The question helps us look inward; it helps us envision, with some clarity, what we desire. The answer might provide insights on what matters most deeply to us.
The question also helps us avoid spending too much time on other questions: ‘What don’t I want? Or ‘What don’t I like?’ These are not bad questions. It’s good to name what we don’t like. To let it out. To articulate what needs change. Yet, if we get stuck on the ‘what I don’t like’ questions – and perseverate there, chewing over and over on what we don’t want, it can eat a hole in our soul.
When we answer the question, ‘What do I want?’ it is unlikely that God, or Santa, or our partner, or our employer, will miraculously deliver what we want. It might happen; it’s just not likely, at least not in a direct way.

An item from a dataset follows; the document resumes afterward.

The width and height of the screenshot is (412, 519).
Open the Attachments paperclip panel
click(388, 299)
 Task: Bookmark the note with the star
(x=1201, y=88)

It’s more that when we name what we want, something in us might shift. Maybe it helps us simplify of a challenge, or maybe it remind us to offer care to ourselves and others. It might help as we set priorities. This is pretty much how I think of prayer. Prayer opens a window of me to shift.
Importantly the question is also a reminder that everyone has wants.All 8 billion others who we share the planet with. If we have can answer the question, ‘What do I want?’ others can as well. In asking one another the question ‘What do you want?’ we are saying wants and desires are ok, are welcomed, even necessary.
Taking into account the hopes and dreams of others is part of interconnection. And maybe in comparing our answers a fresh way of imagining new possibilities may come into focus.
At the congregational level, we grow when together we ask: ‘What do we want?’ It’s part of framing a direction, of planning, of stewardship and of leadership development. There can be collective answers to the question.
In our asking, we might find insight into our own next right step. And as often as not, our own next right step – if guided by a spiritual reflection – will be a next right step as we move toward the world we dream about.